(ENTRIES SHOWN Opens)
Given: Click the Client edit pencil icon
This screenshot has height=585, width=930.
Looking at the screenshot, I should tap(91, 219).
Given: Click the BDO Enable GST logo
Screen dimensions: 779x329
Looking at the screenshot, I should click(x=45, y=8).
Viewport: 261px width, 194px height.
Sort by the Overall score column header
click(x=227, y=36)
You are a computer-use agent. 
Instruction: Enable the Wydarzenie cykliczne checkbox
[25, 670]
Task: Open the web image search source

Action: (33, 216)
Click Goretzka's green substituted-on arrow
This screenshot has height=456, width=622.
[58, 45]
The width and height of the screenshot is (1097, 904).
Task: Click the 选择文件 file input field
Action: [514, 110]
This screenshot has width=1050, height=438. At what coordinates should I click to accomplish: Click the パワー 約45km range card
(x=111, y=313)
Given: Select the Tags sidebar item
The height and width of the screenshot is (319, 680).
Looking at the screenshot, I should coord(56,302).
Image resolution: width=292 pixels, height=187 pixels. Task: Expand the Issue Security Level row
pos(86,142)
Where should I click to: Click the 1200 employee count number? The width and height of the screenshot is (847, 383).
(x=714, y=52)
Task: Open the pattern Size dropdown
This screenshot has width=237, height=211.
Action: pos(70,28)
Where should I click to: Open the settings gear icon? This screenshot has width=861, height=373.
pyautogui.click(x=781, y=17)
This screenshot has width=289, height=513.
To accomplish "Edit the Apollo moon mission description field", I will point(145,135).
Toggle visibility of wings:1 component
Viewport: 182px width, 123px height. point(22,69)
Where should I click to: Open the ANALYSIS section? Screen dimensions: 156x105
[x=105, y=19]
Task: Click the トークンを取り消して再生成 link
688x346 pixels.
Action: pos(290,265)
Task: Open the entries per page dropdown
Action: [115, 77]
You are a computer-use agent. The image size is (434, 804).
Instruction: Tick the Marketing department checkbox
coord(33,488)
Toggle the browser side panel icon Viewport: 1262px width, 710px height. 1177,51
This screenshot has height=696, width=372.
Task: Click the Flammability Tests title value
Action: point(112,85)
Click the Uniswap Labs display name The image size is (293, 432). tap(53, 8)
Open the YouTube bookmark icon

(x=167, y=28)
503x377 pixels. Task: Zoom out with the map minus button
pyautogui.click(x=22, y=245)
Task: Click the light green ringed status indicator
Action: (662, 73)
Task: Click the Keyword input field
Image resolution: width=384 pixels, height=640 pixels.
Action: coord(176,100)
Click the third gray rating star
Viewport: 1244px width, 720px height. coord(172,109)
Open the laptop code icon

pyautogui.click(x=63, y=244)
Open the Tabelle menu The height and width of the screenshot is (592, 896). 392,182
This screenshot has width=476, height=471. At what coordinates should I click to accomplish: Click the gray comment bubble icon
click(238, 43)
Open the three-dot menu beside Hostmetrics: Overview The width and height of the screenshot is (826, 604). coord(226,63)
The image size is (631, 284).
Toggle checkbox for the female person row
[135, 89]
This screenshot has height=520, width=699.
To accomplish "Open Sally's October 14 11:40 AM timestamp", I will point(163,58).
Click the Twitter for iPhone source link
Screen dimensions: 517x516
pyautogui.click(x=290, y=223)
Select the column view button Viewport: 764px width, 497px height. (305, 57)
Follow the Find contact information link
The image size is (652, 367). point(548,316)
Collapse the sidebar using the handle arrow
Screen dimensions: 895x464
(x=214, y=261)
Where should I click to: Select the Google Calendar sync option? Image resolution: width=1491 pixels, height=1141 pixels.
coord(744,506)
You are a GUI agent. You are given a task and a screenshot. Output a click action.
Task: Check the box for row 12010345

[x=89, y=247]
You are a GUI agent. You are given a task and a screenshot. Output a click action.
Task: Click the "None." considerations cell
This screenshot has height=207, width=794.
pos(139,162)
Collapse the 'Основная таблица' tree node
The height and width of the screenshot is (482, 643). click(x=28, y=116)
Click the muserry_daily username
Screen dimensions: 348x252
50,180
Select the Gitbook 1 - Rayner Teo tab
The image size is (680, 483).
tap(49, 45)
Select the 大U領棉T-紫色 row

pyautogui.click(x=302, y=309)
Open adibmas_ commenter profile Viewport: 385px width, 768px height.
(ENTRIES SHOWN Closes)
» DIRECTIONS: Please go line by line through the records above, copying each one that holds the string "menu".

» THE ANSWER:
Open the Tabelle menu The height and width of the screenshot is (592, 896). 392,182
Open the three-dot menu beside Hostmetrics: Overview The width and height of the screenshot is (826, 604). coord(226,63)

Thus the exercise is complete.